The UK’s Financial Conduct Authority (FCA) has launched a consultation on a raft of measures intended to protect consumers, improve engagement, and promote competition in the retirement income market.
The consultation comes on the heels of an FCA report investigating how the pensions and retirement income sector has been working since the pension freedoms were introduced in 2015. The so-called pension freedoms refer to a change in UK tax rules designed to give people greater access to their pensions. The changes lowered the tax rate on drawing down pension income to marginal income tax rates, rather than the previous rate of 55% for full withdrawals. It also allows people to take 25% of their pension as a tax-free lump sum.
The FCA’s report found that although consumers have embraced the freedoms, some are still at risk of harm. For example, the FCA estimates that some drawdown customers could receive 37% more retirement income from their pension every year by investing in a mix of assets, rather than cash. The FCA also found that 60% of consumers not taking advice about drawdown were not sure or only had a broad idea of where their money was invested. Additionally, one-third of consumers were wholly invested in cash with around half of these likely to be losing out on income in retirement.

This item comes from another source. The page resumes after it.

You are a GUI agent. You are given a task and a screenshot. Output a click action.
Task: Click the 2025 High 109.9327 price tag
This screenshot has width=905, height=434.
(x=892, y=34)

“We know that the choices introduced by the pension freedoms have been popular with many consumers. However, they’re now required to make more complicated decisions than ever before,” Christopher Woolard, the FCA’s executive director of strategy and competition, said in a release. “Many people need more support when making choices. “The measures we have outlined today will help them think about that earlier, create investment pathways to help them with their choices and make costs and charges easier to understand.”
The FCA said the measures will help consumers when they make major decisions about what to do with their pension pot, as well as provide ongoing support to consumers once they have accessed their pension savings. The measures include improvements to the clarity and timings of communications prior to when people make decisions about what to do with their pension pot, as well as simplifying the options that people have and the ongoing communications they receive.
The FCA proposes that pension participants should receive what it calls “wake-up” packs from the age of 50, and then every five years until the customer has fully accessed their pension pot. The packs would include a single-page summary, sometimes called a ‘pensions passport,’ and firms will also have to include specific retirement risk warnings at the same time as the new packs.
This is designed to address the lack of consumer engagement and help consumers engage with the risks and choices they face, as well as prompt them to access the support and guidance they need.
The FCA is inviting views on the introduction of investment pathways for customers at the point of entering drawdown. It said it believes a more structured set of options would help consumers engage with the decisions they are making, consider what their retirement objectives are, and ultimately end up with a more appropriate investment solution.
“This is an important market that is still relatively new and is continuing to evolve,” said Woolard. “This is not the end of the work we are doing and we will continue to keep the market under review as it develops.”